### Information provided

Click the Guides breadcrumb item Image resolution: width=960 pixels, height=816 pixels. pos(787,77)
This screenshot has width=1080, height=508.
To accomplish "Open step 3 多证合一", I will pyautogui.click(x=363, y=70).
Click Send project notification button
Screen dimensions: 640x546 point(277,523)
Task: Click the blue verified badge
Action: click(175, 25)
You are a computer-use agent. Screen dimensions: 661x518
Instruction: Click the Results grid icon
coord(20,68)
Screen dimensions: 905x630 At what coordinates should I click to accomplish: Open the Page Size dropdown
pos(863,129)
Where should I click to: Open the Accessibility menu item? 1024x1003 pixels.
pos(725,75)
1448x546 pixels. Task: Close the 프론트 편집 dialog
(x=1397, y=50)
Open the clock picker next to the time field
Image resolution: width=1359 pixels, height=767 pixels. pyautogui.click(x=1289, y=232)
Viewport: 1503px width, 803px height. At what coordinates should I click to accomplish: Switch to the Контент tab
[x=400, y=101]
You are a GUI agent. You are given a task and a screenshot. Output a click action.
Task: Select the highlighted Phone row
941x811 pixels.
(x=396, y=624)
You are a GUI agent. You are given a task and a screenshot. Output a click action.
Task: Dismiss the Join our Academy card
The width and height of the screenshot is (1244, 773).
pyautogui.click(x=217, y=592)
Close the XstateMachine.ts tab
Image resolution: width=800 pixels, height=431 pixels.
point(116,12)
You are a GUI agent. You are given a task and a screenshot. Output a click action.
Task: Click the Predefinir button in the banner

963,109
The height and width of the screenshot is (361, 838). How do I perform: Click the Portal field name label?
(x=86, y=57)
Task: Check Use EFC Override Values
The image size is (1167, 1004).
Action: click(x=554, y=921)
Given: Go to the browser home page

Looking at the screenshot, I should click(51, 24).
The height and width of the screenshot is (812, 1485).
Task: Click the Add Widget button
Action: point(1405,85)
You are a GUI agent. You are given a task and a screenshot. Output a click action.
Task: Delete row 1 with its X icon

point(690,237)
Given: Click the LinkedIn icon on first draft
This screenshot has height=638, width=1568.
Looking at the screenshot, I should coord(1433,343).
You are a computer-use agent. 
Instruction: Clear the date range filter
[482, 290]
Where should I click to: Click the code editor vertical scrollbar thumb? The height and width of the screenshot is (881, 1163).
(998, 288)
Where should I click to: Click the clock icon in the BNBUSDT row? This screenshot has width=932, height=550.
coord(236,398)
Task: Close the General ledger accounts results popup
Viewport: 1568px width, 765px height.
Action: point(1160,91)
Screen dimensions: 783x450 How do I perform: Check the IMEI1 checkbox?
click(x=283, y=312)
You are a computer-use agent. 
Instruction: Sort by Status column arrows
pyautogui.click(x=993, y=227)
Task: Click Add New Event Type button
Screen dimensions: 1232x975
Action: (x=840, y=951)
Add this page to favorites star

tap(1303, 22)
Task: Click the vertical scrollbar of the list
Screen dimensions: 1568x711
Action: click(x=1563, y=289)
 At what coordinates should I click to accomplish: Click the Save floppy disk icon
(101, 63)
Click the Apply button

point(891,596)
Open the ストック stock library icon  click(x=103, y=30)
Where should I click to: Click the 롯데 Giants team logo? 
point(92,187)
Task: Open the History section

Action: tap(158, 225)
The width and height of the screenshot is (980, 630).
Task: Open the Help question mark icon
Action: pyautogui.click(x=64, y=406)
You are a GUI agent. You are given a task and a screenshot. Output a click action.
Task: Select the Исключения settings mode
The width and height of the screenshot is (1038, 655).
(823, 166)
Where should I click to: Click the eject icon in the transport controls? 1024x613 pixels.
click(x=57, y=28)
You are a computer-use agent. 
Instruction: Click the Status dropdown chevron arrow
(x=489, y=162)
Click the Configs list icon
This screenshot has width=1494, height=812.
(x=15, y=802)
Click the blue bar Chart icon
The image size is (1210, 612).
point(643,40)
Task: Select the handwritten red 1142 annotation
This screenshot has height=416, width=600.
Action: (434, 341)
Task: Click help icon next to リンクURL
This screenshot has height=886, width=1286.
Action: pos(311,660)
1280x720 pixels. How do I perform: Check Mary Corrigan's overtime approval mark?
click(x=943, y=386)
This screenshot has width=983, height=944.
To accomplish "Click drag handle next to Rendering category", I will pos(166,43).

### What you should do
Everything in the material above from the line that has "Viewport: 1503px width, 803px" through the line that has "Task: Dismiss the Join our Academy card" must be duplicated exactly, with no other lines given.

### Result of the exercise
Viewport: 1503px width, 803px height. At what coordinates should I click to accomplish: Switch to the Контент tab
[x=400, y=101]
You are a GUI agent. You are given a task and a screenshot. Output a click action.
Task: Select the highlighted Phone row
941x811 pixels.
(x=396, y=624)
You are a GUI agent. You are given a task and a screenshot. Output a click action.
Task: Dismiss the Join our Academy card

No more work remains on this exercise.